__REQUIREMENT__:
Which lines below hold the word "computer"? Report each one.

[Source records]
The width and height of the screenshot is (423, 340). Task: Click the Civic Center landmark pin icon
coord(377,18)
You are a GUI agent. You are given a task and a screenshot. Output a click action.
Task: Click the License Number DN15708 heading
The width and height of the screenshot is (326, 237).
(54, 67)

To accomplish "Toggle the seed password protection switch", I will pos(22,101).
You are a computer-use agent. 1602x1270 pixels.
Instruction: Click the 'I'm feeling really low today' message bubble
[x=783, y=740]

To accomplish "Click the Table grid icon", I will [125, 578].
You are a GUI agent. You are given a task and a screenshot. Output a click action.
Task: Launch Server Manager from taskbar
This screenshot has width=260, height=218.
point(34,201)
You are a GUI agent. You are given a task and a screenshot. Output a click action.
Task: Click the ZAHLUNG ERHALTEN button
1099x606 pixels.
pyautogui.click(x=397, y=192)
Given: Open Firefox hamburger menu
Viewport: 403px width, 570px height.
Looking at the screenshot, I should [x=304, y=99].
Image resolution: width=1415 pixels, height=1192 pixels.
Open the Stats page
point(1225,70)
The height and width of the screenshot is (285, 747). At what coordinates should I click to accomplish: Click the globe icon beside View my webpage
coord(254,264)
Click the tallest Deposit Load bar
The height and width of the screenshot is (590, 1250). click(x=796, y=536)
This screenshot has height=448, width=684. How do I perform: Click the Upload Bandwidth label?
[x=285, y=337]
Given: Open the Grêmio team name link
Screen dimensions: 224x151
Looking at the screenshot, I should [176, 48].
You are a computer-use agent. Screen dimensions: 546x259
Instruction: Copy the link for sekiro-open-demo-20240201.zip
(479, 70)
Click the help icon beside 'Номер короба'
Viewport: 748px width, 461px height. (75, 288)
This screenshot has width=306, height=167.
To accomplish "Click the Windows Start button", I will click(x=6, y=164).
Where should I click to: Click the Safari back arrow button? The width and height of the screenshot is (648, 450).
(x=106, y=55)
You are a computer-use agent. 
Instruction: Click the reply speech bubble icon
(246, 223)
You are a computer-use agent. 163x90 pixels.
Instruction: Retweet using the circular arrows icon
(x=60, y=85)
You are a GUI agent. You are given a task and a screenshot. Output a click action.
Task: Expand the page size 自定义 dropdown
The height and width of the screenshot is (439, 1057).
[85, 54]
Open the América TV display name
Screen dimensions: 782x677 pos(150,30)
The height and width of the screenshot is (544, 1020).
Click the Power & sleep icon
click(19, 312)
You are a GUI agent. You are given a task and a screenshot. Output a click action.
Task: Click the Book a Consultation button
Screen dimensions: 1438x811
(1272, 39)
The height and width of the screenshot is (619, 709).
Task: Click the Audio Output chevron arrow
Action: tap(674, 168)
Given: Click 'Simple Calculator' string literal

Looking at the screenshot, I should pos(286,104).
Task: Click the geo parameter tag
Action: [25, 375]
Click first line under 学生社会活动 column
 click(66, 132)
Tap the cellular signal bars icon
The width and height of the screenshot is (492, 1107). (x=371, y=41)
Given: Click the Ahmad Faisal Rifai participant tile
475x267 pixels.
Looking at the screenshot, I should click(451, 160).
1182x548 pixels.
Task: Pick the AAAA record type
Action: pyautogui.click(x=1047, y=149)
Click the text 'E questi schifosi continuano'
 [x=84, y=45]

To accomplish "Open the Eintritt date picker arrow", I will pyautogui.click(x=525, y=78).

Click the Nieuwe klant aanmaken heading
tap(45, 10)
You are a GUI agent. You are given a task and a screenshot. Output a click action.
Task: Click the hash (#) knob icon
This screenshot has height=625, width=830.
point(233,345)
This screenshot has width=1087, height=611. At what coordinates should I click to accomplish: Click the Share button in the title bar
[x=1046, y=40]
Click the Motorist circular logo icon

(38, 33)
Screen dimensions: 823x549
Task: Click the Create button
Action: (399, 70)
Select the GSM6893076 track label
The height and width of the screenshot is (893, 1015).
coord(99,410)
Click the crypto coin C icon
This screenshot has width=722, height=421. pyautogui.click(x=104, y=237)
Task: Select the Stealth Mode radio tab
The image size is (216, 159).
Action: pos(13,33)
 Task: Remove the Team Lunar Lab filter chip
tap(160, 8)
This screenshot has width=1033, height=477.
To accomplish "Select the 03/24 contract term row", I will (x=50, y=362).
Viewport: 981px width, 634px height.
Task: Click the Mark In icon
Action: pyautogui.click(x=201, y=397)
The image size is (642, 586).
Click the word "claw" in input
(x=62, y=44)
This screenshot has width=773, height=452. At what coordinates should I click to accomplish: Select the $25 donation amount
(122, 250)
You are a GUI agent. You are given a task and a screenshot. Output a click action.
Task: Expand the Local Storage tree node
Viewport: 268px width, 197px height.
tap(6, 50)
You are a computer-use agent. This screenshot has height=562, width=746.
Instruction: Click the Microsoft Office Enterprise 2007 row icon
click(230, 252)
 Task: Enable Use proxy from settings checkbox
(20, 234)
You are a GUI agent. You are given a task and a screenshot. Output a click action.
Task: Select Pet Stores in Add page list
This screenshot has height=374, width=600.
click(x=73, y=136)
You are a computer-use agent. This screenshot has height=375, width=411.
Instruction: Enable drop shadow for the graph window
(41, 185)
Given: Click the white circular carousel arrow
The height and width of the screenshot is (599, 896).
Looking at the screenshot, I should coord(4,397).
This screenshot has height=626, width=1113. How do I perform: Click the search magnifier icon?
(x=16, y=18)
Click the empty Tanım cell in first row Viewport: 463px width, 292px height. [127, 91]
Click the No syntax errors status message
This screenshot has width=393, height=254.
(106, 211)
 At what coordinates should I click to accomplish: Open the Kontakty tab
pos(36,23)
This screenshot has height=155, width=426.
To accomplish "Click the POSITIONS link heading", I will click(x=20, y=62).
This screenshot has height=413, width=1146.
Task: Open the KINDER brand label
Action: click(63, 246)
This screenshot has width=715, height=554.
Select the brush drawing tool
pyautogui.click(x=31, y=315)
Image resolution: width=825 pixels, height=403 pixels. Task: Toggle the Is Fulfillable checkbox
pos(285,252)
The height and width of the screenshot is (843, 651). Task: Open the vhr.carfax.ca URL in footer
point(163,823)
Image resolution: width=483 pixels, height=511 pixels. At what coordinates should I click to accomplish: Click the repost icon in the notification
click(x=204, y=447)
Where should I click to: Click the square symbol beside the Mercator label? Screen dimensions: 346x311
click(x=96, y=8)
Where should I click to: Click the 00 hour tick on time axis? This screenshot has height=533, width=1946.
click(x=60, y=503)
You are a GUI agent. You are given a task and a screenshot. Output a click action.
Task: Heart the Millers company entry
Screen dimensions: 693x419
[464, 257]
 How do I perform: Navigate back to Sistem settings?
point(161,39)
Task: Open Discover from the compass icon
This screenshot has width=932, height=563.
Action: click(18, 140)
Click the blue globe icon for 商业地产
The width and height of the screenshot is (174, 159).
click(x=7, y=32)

__THE ANSWER__:
You are a computer-use agent. 1602x1270 pixels.
You are a computer-use agent. Screen dimensions: 546x259
You are a computer-use agent. 
You are a computer-use agent. 163x90 pixels.
You are a computer-use agent. This screenshot has height=562, width=746.
You are a computer-use agent. This screenshot has height=375, width=411.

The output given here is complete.